As a person who stands only one step removed from white men in the great intersectional matrix, I’m liable to be charged with coming to the aid of oppressors or failing to appreciate structural oppression. I expect criticisms like this one, from Rebecca Traister: “White women, who enjoy proximal power from their association with white men, have often served as the white patriarchy’s most eager foot soldiers.”
Perhaps not. Perhaps such women prefer to think for themselves about these issues. Maybe they decline Traister’s assessment of power relations and the social world in general. Many politely refuse the charity and affirmative action that come with this new dominant view of the goodness of women and the villainy of white men.
We would rather stand or fall on our own than be artificially promoted to positions in which we constantly wonder: Was I chosen because I am a woman? Was he excluded because he is white? Though the promotion of women is sold to the public as a matter of justice, few want to talk about the profound injustice of social engineering that harms or advantages people based on their membership in groups they have not chosen and cannot change.
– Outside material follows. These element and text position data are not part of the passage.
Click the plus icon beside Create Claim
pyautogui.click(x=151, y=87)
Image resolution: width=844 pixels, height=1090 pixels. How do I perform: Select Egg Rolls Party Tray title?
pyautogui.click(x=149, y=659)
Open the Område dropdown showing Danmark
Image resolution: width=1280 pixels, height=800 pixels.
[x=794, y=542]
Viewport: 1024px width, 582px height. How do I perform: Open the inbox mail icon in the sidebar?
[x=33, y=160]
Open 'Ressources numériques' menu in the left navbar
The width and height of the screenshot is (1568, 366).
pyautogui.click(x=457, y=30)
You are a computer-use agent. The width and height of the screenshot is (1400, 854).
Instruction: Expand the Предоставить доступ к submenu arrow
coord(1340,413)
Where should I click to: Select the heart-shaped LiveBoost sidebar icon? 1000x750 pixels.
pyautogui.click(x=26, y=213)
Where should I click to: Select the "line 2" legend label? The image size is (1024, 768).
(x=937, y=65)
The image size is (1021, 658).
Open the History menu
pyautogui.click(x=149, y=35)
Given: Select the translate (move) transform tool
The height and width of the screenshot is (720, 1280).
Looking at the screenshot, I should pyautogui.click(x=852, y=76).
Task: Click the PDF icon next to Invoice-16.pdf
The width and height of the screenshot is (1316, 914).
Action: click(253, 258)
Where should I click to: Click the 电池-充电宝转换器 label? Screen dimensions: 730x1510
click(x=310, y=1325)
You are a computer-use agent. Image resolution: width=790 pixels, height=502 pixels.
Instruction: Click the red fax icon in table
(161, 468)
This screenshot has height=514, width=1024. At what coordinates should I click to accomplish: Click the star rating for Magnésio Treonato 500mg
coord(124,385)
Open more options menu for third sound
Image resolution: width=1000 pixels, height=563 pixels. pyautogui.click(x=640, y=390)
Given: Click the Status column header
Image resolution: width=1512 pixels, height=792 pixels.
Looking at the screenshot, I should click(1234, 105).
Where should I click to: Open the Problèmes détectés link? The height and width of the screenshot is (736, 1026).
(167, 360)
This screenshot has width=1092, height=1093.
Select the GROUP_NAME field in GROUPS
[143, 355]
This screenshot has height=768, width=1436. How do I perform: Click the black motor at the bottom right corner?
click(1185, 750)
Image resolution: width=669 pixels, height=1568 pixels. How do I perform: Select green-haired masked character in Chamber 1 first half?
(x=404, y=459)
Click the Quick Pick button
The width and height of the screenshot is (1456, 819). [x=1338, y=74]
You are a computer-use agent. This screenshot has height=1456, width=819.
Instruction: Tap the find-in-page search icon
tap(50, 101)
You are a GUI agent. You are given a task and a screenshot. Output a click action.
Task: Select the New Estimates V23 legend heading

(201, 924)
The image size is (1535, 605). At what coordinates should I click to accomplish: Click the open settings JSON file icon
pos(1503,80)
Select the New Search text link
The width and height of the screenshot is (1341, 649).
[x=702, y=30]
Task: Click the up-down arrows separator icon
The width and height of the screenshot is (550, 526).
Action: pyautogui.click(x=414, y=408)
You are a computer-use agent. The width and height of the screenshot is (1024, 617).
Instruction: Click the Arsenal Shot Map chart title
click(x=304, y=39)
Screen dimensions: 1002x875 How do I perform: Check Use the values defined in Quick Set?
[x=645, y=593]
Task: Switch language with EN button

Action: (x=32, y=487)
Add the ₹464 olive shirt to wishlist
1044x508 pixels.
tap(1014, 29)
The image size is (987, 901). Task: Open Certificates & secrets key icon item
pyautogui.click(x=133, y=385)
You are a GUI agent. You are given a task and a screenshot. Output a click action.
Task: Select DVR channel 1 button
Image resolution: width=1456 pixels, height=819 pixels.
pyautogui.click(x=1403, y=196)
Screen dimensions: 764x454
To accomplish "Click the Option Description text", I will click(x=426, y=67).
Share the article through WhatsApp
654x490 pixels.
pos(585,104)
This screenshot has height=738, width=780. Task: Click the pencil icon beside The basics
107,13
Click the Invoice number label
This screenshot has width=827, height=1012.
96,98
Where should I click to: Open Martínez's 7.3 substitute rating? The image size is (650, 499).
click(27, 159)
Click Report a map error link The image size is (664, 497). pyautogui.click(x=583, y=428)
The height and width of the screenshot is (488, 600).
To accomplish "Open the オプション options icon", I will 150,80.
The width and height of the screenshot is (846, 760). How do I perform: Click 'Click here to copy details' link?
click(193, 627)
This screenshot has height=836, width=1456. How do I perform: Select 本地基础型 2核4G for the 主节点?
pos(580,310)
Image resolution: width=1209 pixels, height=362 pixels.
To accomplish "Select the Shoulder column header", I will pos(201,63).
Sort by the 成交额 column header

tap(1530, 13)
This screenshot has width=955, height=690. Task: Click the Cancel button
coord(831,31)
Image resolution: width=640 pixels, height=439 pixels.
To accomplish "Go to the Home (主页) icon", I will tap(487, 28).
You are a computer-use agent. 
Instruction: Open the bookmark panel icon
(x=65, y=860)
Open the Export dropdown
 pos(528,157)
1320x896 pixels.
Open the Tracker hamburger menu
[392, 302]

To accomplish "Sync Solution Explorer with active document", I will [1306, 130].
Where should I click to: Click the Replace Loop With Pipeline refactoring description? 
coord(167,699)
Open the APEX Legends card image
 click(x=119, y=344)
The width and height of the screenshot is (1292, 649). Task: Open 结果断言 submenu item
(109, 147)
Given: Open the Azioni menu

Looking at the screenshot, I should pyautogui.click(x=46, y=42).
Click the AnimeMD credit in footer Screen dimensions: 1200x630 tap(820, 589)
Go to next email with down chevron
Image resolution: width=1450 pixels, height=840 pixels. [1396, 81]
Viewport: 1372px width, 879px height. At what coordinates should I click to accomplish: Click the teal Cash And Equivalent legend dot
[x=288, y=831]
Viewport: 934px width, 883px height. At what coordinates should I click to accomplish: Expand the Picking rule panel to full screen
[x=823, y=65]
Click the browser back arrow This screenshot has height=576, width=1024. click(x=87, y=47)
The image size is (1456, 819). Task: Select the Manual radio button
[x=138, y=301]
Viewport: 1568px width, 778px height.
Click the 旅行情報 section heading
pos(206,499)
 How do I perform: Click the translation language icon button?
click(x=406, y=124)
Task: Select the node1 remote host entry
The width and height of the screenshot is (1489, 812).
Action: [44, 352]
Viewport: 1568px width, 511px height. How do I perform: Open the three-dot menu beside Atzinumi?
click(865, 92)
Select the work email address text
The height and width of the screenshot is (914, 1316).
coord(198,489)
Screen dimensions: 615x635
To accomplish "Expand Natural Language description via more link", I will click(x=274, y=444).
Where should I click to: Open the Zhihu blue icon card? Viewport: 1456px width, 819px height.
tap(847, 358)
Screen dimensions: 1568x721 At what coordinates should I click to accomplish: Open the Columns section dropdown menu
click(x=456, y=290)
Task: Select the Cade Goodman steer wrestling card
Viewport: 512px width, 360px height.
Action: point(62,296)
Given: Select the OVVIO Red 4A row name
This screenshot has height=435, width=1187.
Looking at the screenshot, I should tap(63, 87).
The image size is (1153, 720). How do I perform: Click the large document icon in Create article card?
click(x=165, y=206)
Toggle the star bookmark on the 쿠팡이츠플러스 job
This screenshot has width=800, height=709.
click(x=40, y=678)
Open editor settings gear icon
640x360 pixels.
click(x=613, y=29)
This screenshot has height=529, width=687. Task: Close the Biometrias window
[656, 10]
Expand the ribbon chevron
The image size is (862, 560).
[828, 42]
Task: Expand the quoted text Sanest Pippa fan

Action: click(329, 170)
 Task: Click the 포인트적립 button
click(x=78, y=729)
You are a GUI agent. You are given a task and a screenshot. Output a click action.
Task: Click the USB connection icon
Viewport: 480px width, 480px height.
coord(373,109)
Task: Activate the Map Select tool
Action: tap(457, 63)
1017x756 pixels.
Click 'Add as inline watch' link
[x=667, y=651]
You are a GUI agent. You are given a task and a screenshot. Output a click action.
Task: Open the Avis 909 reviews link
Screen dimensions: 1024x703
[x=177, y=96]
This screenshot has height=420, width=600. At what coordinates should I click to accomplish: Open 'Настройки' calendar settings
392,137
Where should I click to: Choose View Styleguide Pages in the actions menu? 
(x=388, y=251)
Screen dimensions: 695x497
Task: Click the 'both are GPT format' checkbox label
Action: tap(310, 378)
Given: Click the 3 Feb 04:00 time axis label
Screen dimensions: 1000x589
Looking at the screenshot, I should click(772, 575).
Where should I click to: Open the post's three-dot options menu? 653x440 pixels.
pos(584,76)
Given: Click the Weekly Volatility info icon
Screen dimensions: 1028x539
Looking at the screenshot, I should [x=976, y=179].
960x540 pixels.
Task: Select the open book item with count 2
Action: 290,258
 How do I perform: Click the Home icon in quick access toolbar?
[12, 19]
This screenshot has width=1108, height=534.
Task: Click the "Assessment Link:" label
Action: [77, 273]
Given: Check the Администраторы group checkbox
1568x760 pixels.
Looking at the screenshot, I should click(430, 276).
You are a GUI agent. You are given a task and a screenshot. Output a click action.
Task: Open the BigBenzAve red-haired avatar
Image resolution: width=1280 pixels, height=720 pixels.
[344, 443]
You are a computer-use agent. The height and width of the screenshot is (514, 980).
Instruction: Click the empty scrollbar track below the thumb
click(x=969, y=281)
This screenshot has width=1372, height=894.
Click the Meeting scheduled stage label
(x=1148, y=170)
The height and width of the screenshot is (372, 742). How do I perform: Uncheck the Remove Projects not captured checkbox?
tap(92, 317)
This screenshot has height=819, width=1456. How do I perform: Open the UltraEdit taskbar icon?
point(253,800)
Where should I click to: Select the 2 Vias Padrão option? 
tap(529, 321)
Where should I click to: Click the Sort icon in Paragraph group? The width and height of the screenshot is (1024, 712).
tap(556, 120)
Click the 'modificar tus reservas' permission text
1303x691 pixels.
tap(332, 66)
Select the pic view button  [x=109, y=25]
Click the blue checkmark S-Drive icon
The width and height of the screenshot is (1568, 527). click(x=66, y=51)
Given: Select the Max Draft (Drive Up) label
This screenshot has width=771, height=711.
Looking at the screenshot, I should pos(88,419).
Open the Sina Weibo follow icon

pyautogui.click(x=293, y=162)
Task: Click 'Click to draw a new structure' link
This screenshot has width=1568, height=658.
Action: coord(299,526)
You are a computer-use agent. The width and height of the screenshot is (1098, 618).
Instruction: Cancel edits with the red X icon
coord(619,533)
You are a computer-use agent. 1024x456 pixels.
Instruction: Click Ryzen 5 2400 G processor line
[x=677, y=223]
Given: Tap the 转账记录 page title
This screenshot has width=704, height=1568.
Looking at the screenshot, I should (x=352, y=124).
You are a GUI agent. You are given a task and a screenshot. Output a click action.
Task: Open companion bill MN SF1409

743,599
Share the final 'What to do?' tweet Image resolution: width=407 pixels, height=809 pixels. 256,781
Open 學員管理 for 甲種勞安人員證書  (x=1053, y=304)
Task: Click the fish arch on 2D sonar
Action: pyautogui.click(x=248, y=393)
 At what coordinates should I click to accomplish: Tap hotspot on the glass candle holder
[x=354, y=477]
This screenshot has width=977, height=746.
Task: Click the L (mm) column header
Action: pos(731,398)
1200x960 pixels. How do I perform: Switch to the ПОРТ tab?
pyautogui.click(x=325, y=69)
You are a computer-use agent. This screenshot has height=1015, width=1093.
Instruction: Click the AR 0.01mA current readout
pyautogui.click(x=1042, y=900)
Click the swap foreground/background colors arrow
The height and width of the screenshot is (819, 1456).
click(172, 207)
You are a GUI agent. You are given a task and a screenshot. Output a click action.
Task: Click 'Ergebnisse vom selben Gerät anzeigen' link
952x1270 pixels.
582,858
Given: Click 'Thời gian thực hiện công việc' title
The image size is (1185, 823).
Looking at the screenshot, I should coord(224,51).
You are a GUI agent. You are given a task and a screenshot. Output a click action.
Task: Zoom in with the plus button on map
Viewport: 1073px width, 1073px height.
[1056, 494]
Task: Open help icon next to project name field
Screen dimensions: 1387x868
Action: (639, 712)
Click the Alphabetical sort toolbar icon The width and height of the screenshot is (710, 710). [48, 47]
Judge us, then, as men and women, not by our race or gender, but as individuals. Judge us by our work, our minds, our characters, our kindness (or lack of it), our generosity, our energy, and our talents. Do not prejudge us. Do not tell us you need a representative or critical mass of people like us, or that you need to eliminate representatives of the group “white men.” Both impulses are a kind of benevolent prejudice, operating on debatable assumptions about the betterment of society. Both have unintended and poisonous consequences that undermine the entire project of liberal education.
Elizabeth C. Corey is the American Enterprise Institute Values and Capitalism Visiting Professor for 2018–19.